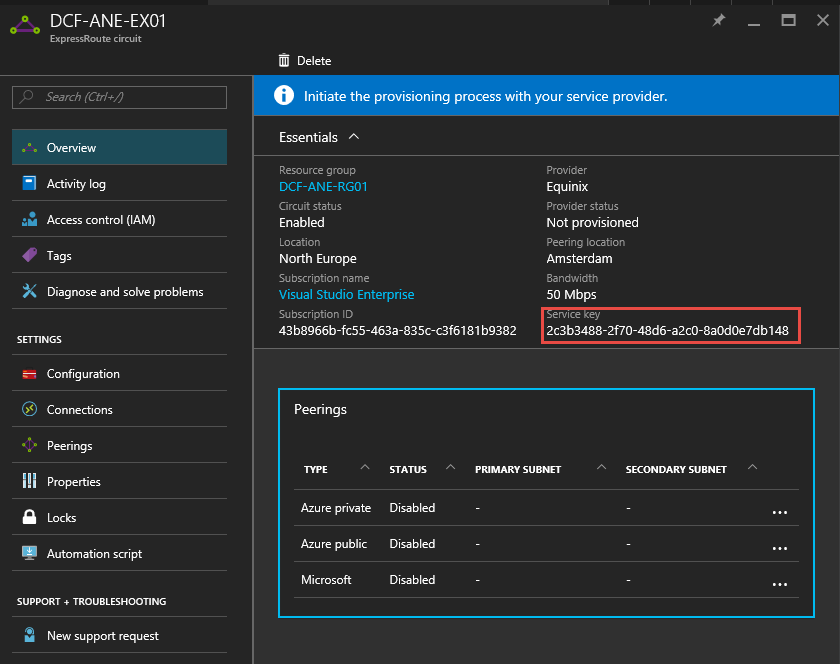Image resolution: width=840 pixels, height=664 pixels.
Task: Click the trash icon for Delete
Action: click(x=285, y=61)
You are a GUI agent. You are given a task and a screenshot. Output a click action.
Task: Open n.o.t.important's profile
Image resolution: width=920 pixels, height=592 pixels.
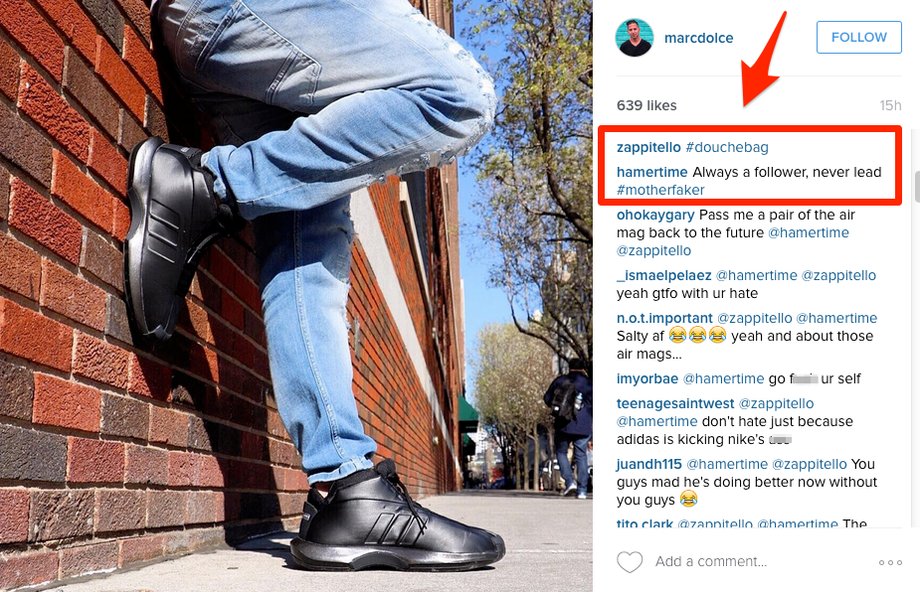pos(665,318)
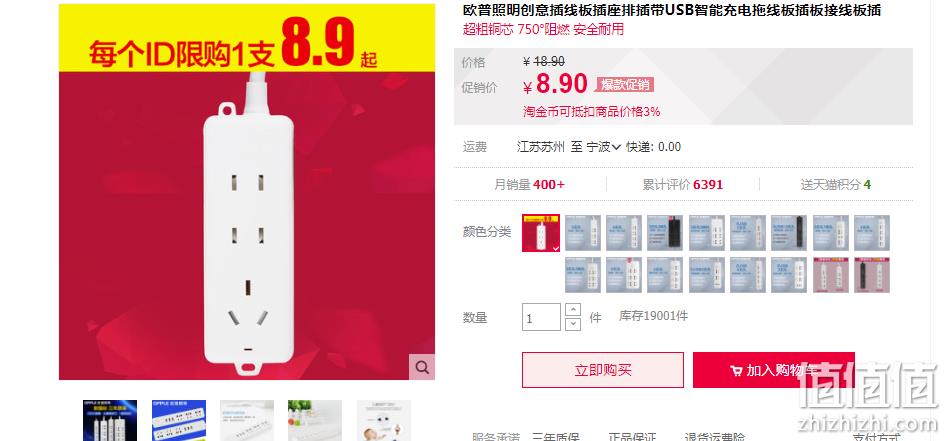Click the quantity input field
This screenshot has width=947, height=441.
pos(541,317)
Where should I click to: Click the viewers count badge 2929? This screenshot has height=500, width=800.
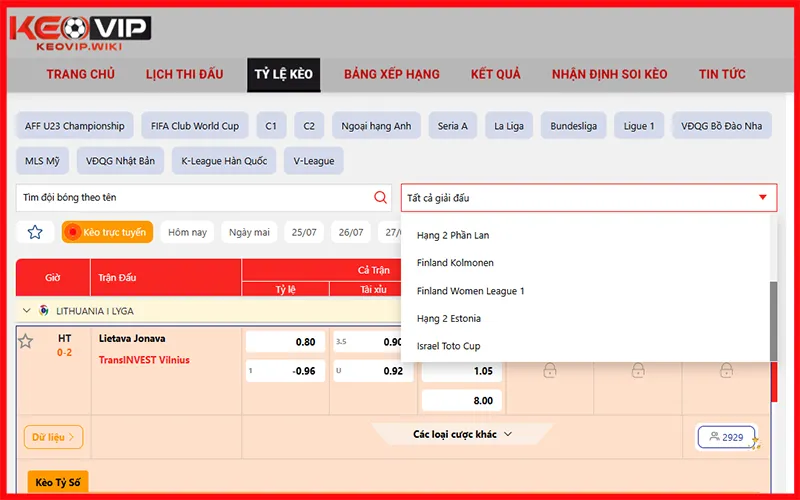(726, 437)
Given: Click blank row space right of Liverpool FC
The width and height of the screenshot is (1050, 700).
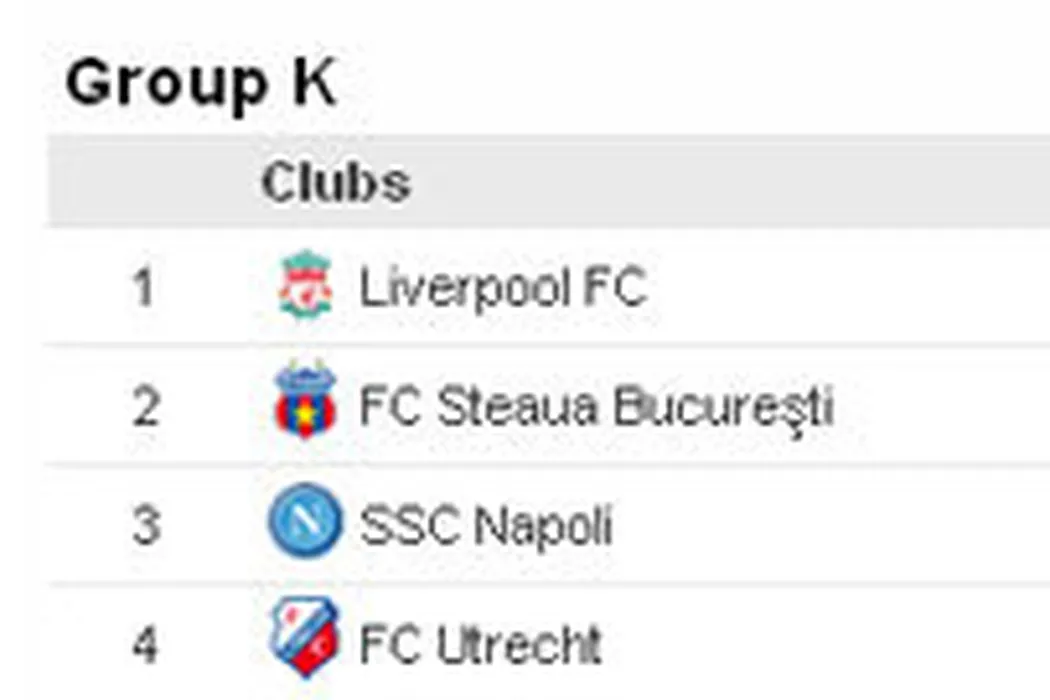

==

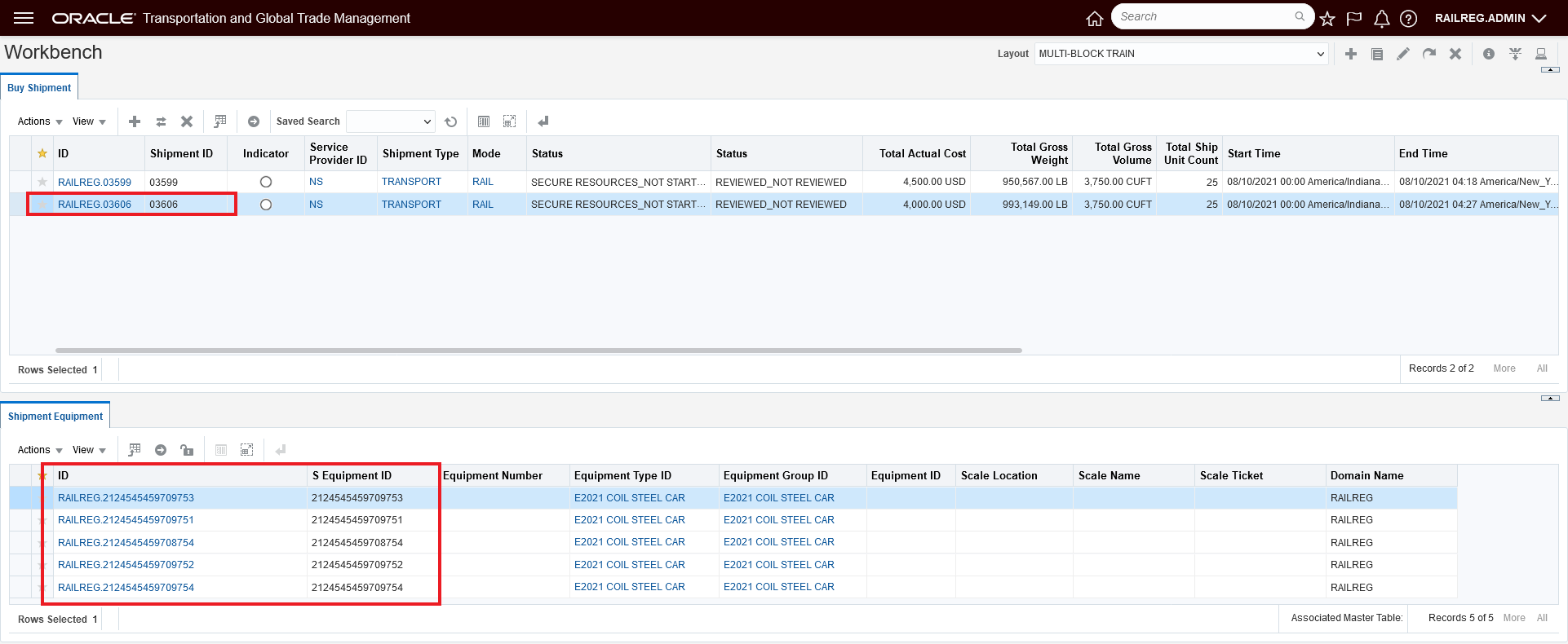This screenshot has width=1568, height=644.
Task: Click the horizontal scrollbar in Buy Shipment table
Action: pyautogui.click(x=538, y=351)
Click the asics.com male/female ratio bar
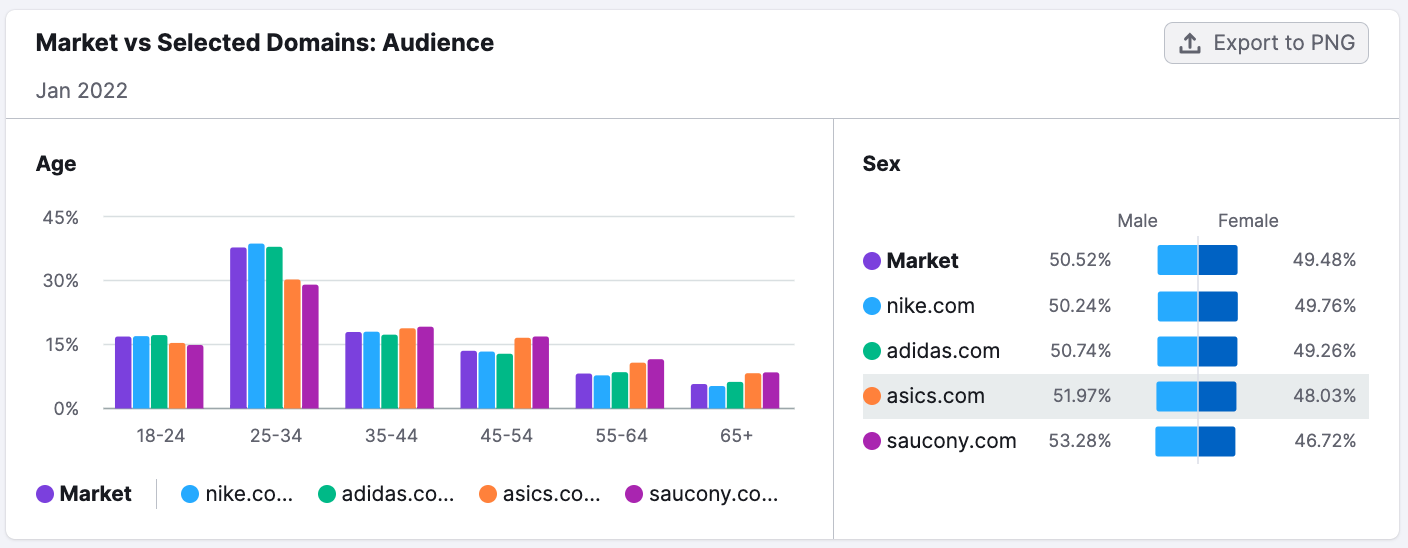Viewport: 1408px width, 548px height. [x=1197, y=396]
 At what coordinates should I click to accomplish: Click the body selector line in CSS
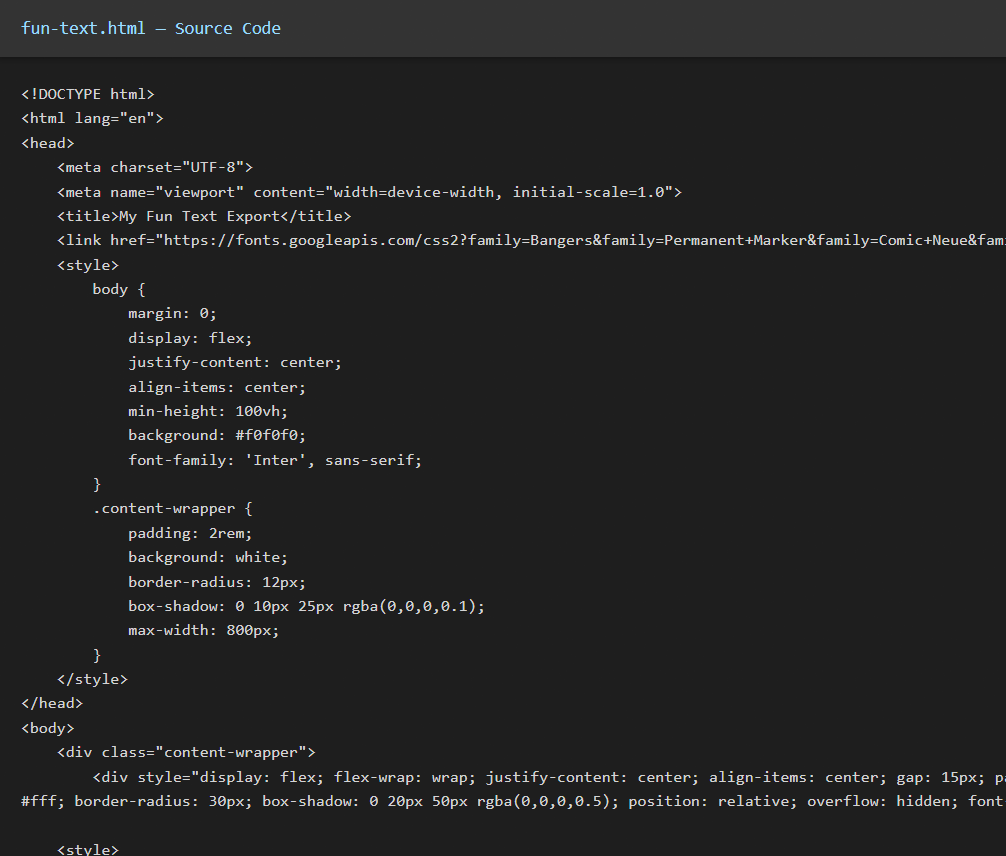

* * *

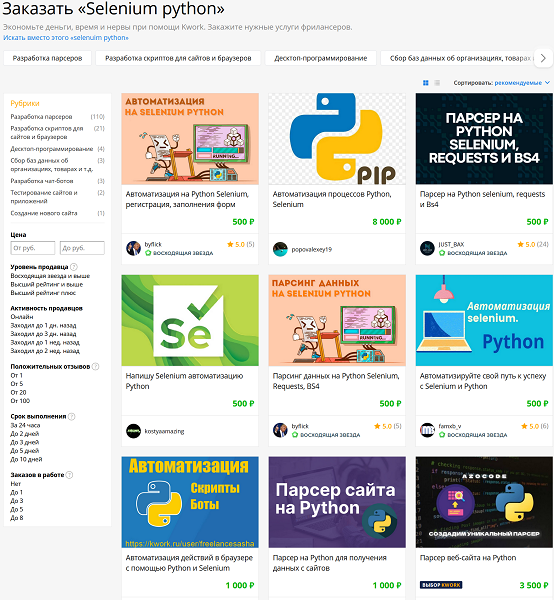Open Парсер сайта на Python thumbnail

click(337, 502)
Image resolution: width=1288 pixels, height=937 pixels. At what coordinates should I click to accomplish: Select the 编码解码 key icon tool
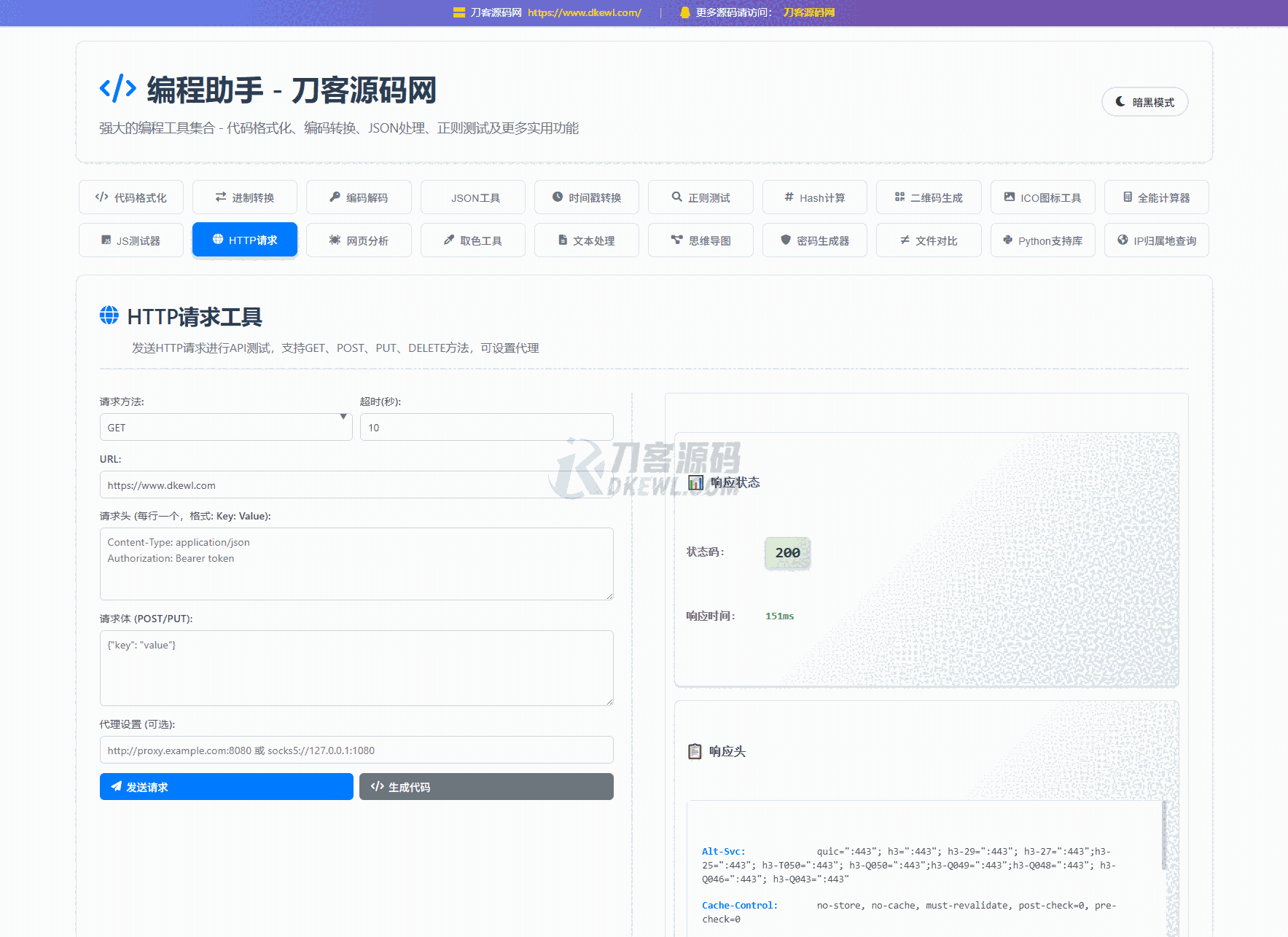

▶ _EXERCISE INSTRUCTIONS_
Look above for the line with "Where should I" and the line with "The width and", then copy exactly the lines from the first through the second, both kept, with no pictures.

▶ _TASK OUTPUT_
Where should I click to: Click the viewers count badge 2929? This screenshot has height=500, width=800.
(726, 437)
Given: Click blank row space right of Liverpool FC
The width and height of the screenshot is (1050, 700).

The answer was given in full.